# Work instructions
How many lines of these entries hold the string "computer"? Answer with the number alone.

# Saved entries
-------------------------

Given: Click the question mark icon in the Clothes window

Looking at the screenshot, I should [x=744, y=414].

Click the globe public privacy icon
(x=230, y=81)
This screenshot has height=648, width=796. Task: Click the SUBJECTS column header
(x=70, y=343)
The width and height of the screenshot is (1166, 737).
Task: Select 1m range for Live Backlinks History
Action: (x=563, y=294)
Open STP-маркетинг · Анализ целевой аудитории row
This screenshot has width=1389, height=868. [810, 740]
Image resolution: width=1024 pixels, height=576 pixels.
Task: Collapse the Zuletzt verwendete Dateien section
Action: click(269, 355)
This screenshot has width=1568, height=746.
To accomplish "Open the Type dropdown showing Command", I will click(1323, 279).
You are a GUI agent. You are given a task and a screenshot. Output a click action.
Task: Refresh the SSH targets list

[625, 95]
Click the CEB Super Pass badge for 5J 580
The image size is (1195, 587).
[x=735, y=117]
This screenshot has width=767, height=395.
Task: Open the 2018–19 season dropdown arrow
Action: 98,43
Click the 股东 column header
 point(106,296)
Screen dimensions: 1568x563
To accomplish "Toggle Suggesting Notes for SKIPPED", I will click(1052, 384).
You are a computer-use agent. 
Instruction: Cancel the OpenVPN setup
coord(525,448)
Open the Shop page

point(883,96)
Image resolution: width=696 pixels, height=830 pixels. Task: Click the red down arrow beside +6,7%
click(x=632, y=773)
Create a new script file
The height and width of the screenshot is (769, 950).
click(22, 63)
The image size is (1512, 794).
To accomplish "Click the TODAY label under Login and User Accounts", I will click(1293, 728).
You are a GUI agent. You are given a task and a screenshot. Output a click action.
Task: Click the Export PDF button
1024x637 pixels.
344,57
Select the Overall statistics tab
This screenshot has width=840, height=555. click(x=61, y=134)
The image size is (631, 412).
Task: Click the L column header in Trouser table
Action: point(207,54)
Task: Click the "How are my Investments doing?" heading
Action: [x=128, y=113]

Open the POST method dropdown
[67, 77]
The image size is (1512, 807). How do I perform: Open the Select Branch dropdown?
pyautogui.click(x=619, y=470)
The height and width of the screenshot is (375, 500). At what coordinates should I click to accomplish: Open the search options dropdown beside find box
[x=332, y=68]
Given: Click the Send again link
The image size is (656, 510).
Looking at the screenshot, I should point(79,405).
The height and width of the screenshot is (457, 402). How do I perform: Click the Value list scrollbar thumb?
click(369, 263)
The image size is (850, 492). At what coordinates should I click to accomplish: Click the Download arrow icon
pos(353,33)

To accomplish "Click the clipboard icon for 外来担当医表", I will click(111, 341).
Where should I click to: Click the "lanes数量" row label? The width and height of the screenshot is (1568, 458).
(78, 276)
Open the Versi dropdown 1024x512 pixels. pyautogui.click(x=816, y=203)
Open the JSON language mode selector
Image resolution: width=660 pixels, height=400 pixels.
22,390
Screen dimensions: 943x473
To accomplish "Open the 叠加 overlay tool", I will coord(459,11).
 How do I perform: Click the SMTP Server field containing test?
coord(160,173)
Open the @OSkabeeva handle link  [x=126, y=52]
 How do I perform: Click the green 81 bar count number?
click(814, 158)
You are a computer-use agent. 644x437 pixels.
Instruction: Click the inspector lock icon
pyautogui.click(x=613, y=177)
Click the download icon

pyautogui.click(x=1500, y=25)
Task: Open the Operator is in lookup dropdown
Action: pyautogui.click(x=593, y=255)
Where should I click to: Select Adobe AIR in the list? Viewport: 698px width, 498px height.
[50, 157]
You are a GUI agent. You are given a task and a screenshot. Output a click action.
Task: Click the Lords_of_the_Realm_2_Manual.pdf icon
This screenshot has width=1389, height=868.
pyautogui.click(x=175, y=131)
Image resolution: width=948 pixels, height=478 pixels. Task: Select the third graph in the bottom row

-------------------------

# Answer for this exercise
2